---------- Text for analysis ----------

It is the same for so many foster parents who have shared their stories with me. I have heard from foster parents who lose sleep each night for weeks and months on end, trying to calm and soothe a baby born addicted to crack, heroin, or meth. I have heard from foster parents who have been yelled at on a daily basis from foster teens who are so emotionally upset by their own experiences that they take it out on their foster parents. I have heard from those who have been told one day they could adopt their foster babies, only to be told another day that the baby would return instead to a biological family member the child had never met. The stories are countless, the stories are heartbreaking, and the stories are never ending. Surely, there is no earthly reason to be a foster parent. So, why do we do it? For many, like my wife Kelly, we are answering a call.
It is okay to say that it is hard. It is okay to say that you can’t do it anymore. It is okay to step away for awhile and take a break; say not to a placement; allow yourself time to recover and fill that cup back up again.

----------

• _Goal of the exercise_
Print the foster parenting passage in full, word for word. You won't need the entries that come after the foster parenting passage.

---------- Excerpted records ----------

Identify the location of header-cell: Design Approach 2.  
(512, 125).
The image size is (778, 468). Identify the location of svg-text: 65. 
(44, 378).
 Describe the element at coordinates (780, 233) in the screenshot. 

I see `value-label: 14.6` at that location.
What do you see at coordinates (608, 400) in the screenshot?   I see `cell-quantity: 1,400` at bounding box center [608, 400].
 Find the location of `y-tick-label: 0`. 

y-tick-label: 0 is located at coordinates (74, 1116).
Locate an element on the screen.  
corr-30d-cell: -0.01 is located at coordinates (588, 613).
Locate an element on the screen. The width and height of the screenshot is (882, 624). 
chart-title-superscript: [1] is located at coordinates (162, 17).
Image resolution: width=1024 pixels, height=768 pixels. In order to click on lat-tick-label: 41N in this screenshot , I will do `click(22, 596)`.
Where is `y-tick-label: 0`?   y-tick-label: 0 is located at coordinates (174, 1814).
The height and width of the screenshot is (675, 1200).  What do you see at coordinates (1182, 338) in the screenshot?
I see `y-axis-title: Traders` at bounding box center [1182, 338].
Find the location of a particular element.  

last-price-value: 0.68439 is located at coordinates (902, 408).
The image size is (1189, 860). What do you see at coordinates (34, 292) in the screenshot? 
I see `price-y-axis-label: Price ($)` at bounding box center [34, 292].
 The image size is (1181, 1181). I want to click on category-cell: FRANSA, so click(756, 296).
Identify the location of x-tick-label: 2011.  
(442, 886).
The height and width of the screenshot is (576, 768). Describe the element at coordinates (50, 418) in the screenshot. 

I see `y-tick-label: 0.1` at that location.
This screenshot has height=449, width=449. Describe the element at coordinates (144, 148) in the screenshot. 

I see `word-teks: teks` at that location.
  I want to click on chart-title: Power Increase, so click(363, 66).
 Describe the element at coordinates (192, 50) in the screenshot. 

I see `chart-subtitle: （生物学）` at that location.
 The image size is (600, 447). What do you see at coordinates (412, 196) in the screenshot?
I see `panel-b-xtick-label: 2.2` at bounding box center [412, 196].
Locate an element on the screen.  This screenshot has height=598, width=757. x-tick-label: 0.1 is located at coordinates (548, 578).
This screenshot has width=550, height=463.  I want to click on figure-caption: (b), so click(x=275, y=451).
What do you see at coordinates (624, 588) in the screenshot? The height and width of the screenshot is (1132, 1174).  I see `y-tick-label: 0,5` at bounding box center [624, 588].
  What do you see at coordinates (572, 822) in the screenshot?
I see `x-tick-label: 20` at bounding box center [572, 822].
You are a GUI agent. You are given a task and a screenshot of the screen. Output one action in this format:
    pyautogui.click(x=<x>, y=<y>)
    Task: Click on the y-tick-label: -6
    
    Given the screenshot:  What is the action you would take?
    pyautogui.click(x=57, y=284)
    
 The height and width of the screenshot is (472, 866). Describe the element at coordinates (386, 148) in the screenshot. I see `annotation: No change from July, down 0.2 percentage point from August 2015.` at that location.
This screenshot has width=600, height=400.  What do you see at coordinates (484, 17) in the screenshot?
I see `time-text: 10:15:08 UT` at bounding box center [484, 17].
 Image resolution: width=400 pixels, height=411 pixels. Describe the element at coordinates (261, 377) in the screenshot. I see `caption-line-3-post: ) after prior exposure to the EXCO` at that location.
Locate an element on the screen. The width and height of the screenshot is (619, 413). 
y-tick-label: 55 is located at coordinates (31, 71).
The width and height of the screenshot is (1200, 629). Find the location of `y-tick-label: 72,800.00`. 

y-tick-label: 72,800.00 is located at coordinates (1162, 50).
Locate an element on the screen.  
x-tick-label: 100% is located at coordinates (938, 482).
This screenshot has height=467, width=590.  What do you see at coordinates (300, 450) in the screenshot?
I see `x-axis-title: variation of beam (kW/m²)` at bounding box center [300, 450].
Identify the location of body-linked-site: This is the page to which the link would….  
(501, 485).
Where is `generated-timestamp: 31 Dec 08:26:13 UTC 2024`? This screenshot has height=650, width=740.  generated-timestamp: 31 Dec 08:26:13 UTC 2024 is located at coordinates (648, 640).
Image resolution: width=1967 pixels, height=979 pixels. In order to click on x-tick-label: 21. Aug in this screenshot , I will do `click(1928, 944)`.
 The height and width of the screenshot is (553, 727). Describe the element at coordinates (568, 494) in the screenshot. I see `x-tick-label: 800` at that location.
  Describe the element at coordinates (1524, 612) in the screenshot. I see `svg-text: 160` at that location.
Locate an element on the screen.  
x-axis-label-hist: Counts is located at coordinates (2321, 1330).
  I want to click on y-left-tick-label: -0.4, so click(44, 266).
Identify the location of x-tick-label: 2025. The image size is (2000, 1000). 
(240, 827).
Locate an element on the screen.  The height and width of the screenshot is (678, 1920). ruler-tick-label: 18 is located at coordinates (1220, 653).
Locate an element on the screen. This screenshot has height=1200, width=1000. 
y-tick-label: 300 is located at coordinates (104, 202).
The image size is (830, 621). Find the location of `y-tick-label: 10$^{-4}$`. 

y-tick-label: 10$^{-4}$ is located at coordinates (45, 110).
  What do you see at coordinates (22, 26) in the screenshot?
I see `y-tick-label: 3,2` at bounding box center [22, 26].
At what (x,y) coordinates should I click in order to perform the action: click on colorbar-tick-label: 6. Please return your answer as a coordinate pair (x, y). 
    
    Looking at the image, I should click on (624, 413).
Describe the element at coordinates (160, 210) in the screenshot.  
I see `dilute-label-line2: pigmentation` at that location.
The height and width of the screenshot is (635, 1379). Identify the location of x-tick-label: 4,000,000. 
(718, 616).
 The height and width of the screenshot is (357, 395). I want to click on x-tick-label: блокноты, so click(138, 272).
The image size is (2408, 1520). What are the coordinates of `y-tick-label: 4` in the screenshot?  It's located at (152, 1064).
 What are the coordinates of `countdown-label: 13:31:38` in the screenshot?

----------

• _Answer_
It is the same for so many foster parents who have shared their stories with me. I have heard from foster parents who lose sleep each night for weeks and months on end, trying to calm and soothe a baby born addicted to crack, heroin, or meth. I have heard from foster parents who have been yelled at on a daily basis from foster teens who are so emotionally upset by their own experiences that they take it out on their foster parents. I have heard from those who have been told one day they could adopt their foster babies, only to be told another day that the baby would return instead to a biological family member the child had never met. The stories are countless, the stories are heartbreaking, and the stories are never ending. Surely, there is no earthly reason to be a foster parent. So, why do we do it? For many, like my wife Kelly, we are answering a call.
It is okay to say that it is hard. It is okay to say that you can’t do it anymore. It is okay to step away for awhile and take a break; say not to a placement; allow yourself time to recover and fill that cup back up again.